[Records drawn from a dataset]

^^^^^^^^

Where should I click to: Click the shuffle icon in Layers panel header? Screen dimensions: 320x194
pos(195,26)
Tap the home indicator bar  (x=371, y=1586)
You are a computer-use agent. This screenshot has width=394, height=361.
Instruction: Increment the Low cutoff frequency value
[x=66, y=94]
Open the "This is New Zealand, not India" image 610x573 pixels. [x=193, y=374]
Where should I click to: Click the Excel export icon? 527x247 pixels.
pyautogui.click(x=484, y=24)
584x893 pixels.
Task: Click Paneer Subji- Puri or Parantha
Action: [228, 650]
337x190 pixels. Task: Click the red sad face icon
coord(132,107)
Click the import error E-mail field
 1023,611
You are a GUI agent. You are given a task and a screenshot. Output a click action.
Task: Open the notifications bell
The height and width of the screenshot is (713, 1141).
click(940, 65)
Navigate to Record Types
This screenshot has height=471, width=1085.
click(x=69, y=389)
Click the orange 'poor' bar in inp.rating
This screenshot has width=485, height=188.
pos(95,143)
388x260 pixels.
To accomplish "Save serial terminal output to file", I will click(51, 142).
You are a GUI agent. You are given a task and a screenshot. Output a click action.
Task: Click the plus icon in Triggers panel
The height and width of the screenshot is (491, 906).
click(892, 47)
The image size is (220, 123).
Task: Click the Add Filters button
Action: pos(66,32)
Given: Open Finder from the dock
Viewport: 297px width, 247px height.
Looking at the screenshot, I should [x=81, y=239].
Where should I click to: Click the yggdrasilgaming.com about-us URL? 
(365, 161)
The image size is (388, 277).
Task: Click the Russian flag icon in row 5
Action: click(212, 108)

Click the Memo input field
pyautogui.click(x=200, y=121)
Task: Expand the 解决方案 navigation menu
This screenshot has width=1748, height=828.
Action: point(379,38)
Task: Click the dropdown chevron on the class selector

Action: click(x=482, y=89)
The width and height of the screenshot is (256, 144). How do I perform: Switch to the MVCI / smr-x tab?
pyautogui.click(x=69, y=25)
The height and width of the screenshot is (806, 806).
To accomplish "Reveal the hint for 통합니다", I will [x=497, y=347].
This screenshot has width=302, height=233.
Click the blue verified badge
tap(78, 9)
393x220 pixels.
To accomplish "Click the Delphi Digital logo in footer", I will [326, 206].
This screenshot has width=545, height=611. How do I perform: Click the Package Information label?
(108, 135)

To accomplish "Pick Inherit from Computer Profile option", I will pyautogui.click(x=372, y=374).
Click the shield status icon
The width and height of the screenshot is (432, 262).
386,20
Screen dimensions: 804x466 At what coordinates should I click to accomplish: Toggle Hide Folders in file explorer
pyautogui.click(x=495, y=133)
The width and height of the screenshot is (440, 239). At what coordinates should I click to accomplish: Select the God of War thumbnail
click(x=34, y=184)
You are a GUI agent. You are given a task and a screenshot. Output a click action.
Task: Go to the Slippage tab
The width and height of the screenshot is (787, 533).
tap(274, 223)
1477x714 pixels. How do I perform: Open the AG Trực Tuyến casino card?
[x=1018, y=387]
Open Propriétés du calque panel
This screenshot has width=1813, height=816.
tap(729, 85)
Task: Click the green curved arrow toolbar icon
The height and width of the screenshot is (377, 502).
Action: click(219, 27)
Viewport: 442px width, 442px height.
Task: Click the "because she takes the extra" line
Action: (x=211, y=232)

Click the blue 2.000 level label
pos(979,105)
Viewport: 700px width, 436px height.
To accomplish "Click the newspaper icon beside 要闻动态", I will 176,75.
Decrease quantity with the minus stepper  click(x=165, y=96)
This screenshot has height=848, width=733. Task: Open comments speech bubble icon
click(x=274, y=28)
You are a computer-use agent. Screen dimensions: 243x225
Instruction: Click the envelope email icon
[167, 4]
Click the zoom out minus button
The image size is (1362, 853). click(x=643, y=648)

^^^^^^^^

What is being asked: All of the records above should be given again exactly as written.

Exercise result:
Where should I click to: Click the shuffle icon in Layers panel header? Screen dimensions: 320x194
pos(195,26)
Tap the home indicator bar  (x=371, y=1586)
You are a computer-use agent. This screenshot has width=394, height=361.
Instruction: Increment the Low cutoff frequency value
[x=66, y=94]
Open the "This is New Zealand, not India" image 610x573 pixels. [x=193, y=374]
Where should I click to: Click the Excel export icon? 527x247 pixels.
pyautogui.click(x=484, y=24)
584x893 pixels.
Task: Click Paneer Subji- Puri or Parantha
Action: [228, 650]
337x190 pixels. Task: Click the red sad face icon
coord(132,107)
Click the import error E-mail field
 1023,611
You are a GUI agent. You are given a task and a screenshot. Output a click action.
Task: Open the notifications bell
The height and width of the screenshot is (713, 1141).
click(940, 65)
Navigate to Record Types
This screenshot has height=471, width=1085.
click(x=69, y=389)
Click the orange 'poor' bar in inp.rating
This screenshot has width=485, height=188.
pos(95,143)
388x260 pixels.
To accomplish "Save serial terminal output to file", I will click(51, 142).
You are a GUI agent. You are given a task and a screenshot. Output a click action.
Task: Click the plus icon in Triggers panel
The height and width of the screenshot is (491, 906).
click(892, 47)
The image size is (220, 123).
Task: Click the Add Filters button
Action: pos(66,32)
Given: Open Finder from the dock
Viewport: 297px width, 247px height.
Looking at the screenshot, I should [x=81, y=239].
Where should I click to: Click the yggdrasilgaming.com about-us URL? 
(365, 161)
The image size is (388, 277).
Task: Click the Russian flag icon in row 5
Action: click(212, 108)

Click the Memo input field
pyautogui.click(x=200, y=121)
Task: Expand the 解决方案 navigation menu
This screenshot has width=1748, height=828.
Action: point(379,38)
Task: Click the dropdown chevron on the class selector

Action: click(x=482, y=89)
The width and height of the screenshot is (256, 144). How do I perform: Switch to the MVCI / smr-x tab?
pyautogui.click(x=69, y=25)
The height and width of the screenshot is (806, 806).
To accomplish "Reveal the hint for 통합니다", I will [x=497, y=347].
This screenshot has width=302, height=233.
Click the blue verified badge
tap(78, 9)
393x220 pixels.
To accomplish "Click the Delphi Digital logo in footer", I will [326, 206].
This screenshot has width=545, height=611. How do I perform: Click the Package Information label?
(108, 135)

To accomplish "Pick Inherit from Computer Profile option", I will pyautogui.click(x=372, y=374).
Click the shield status icon
The width and height of the screenshot is (432, 262).
386,20
Screen dimensions: 804x466 At what coordinates should I click to accomplish: Toggle Hide Folders in file explorer
pyautogui.click(x=495, y=133)
The width and height of the screenshot is (440, 239). At what coordinates should I click to accomplish: Select the God of War thumbnail
click(x=34, y=184)
You are a GUI agent. You are given a task and a screenshot. Output a click action.
Task: Go to the Slippage tab
The width and height of the screenshot is (787, 533).
tap(274, 223)
1477x714 pixels. How do I perform: Open the AG Trực Tuyến casino card?
[x=1018, y=387]
Open Propriétés du calque panel
This screenshot has width=1813, height=816.
tap(729, 85)
Task: Click the green curved arrow toolbar icon
The height and width of the screenshot is (377, 502).
Action: click(219, 27)
Viewport: 442px width, 442px height.
Task: Click the "because she takes the extra" line
Action: (x=211, y=232)

Click the blue 2.000 level label
pos(979,105)
Viewport: 700px width, 436px height.
To accomplish "Click the newspaper icon beside 要闻动态", I will 176,75.
Decrease quantity with the minus stepper  click(x=165, y=96)
This screenshot has height=848, width=733. Task: Open comments speech bubble icon
click(x=274, y=28)
You are a computer-use agent. Screen dimensions: 243x225
Instruction: Click the envelope email icon
[167, 4]
Click the zoom out minus button
The image size is (1362, 853). click(x=643, y=648)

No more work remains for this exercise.